Abimanyu mengatakan pemerintah harus melihat riwayat perjalanan pasien terduga
dari hari pertama ia terpapar virus corona, bukan di hari pertama kali ia
merasa gejala. Sebab masa inkubasi corona terjadi selama 14 hari.
"Perjalanan pergerakan yang sifat mobilitas bisa dipantau atau di deteksi.
Setelah itu kemudian dihubungi dengan orang lain yang pernah satu perjalanan
dengan orang terduga corona." kata Abimanyu saat dihubungi
Abimanyu menjelaskan pelacakan
melalui GPS sesungguhnya juga terbatas. Khususnya saat ia masuk ke
tempat-tempat umum seperti pusat perbelanjaan, taman umum, hingga toilet umum.
GPS tidak akan mengetahui barang apa saja yang ia pegang
atau di tempat mana ketika ia batuk hingga mengeluarkan tetesan cairan
(droplet).
"Sedangkan saat dia jalan pegang pegang barang gk ketahuan. Dia ke mall
misalnya belanja ke toko kemudian ia memegang banyak barang. Penyebaran jadi
kemana-mana," ujar Abimanyu.
Senada dengan Abimanyu, Pengamat budaya dan komunikasi digital dari
Universitas Indonesia, Firman Kurniawan mengatakan pemerintah Indonesia bisa
melacak riwayat perjalanan seorang terduga corona.
"Sesungguhnya perangkat mobile yang ada di masyarakat dapat dimanfaatkan
untuk memantau riwayat pergerakan seseorang telah mengunjungi dan beredar ke
tempat mana saja. Itu dapat diolah datanya," kata Firman.
Di sisi lain Firman mengatakan seharusnya strategi komunikasi pemerintah harus
tepat ketika mengajak kerja sama Badan Intelijen Negara (BIN) untuk melacak
perjalanan seseorang terduga corona.
Jangan sampai salah kaprah bahwa BIN melakukan kegiatan intelijen atau
mata-mata kepada masyarakat. Harus jelas duduk perkara bahwa BIN diajak kerja
sama untuk melacak orang-orang yang melakukan kontak dekat dengan pasien
corona.
"Bahwa BIN dilibatkan dalam penanganan Covid-19, tentu saja bukan dalam
konteks menjalankan fungsi intelijen ke masyarakat sipil, atau terduga
penderita Covid-19," kata Firman.
Firman mengatakan pelacakan harus diikuti dengan dengan
pengembangan peta potensi penyebaran corona di fasilitas-fasilitas umum,
termasuk sarana transportasi maupun pasar.

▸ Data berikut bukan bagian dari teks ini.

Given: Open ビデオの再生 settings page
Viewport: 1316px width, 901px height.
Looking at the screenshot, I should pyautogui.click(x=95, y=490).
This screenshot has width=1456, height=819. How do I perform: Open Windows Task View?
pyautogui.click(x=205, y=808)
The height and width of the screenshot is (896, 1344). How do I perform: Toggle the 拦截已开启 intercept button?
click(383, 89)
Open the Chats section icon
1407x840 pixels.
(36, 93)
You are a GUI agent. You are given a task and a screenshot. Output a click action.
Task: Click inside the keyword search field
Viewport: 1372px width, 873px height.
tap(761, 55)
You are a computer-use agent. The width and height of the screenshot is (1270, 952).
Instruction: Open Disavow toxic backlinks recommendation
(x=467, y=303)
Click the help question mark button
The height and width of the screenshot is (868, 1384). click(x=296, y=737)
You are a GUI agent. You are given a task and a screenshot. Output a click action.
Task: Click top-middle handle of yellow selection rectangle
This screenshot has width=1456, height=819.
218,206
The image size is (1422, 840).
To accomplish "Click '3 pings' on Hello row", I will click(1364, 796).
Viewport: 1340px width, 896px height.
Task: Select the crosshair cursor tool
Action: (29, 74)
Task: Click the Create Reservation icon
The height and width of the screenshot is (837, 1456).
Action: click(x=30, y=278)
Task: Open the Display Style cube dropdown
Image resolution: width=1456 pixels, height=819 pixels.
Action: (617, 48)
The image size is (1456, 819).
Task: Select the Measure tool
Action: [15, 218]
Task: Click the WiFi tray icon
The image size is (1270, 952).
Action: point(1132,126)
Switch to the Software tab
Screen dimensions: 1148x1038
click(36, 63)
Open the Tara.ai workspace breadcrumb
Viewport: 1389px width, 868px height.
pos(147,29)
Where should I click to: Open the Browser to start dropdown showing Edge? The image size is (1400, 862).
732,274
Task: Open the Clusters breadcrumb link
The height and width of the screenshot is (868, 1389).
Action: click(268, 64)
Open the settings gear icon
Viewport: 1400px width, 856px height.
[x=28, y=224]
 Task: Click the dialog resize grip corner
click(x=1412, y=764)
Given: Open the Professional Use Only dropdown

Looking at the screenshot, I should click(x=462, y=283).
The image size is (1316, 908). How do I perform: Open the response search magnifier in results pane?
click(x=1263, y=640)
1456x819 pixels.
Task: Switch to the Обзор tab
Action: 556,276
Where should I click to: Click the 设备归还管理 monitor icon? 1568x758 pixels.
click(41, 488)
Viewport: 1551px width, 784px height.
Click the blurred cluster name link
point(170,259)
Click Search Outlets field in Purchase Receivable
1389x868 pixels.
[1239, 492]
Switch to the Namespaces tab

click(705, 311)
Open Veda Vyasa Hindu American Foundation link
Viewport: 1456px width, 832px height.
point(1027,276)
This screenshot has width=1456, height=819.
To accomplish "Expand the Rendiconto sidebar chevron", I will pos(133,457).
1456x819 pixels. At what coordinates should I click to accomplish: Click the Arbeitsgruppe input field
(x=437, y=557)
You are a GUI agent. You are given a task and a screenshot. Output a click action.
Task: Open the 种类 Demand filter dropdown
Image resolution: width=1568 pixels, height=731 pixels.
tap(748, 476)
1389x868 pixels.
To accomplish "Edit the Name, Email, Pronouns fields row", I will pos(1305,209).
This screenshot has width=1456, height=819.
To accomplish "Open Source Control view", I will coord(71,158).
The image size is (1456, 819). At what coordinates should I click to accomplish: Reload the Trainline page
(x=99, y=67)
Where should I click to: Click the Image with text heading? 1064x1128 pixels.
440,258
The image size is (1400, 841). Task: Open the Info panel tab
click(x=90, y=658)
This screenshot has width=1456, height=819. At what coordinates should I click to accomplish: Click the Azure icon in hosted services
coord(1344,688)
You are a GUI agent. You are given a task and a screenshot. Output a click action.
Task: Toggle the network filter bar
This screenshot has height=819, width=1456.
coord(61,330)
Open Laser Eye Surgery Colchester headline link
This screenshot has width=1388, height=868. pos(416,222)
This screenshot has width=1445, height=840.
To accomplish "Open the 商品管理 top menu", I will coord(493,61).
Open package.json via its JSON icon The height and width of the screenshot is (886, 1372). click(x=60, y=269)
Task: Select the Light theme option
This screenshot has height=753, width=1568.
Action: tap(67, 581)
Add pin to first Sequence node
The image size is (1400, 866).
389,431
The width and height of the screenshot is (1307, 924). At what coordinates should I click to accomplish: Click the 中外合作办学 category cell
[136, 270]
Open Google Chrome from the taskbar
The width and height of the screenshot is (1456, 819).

Bukan sekadar protokol pencegahan penularan di alat transportasi dan keramaian
yang disusun, tapi juga potensi penularan oleh adanya penderita yang belum dalam
pengawasan.
"Yang terpenting dengan adanya kemungkinan penderita yang belum dalam
pengawasan, skenario apa yang mesti dikembangkan bagi penumpang, penyelenggara
transportasi dan pasar maupun penanggungjawab fasilitas kesehatan di sarana
transportasi dan pasar," tutur Firman.